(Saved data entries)
+++++

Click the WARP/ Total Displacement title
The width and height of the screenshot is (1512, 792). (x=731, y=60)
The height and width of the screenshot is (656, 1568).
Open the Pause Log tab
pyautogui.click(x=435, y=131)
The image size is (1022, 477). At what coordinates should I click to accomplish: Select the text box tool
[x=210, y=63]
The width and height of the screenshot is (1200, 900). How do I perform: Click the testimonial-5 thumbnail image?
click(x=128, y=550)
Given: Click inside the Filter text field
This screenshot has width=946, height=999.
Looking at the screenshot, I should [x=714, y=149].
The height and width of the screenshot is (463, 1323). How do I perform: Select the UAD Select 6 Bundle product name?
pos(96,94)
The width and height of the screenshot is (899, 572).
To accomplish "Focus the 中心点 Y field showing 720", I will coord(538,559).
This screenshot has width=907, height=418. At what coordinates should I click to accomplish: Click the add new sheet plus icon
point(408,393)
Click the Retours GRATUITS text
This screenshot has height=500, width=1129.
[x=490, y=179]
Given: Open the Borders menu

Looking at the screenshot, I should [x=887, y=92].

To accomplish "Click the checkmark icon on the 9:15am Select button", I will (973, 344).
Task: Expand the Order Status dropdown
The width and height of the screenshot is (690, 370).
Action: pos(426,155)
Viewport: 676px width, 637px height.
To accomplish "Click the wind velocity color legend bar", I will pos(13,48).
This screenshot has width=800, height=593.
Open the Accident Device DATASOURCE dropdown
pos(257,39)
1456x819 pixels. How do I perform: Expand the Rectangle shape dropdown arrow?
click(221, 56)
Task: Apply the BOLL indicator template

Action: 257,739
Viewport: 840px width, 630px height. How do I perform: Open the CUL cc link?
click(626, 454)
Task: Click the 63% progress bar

+++++

EXERCISE »
Every line of the records above where the string "will" is found should be copied.

THE COMPLETED TASK »
To accomplish "Focus the 中心点 Y field showing 720", I will coord(538,559).
To accomplish "Click the checkmark icon on the 9:15am Select button", I will (973, 344).
To accomplish "Click the wind velocity color legend bar", I will pos(13,48).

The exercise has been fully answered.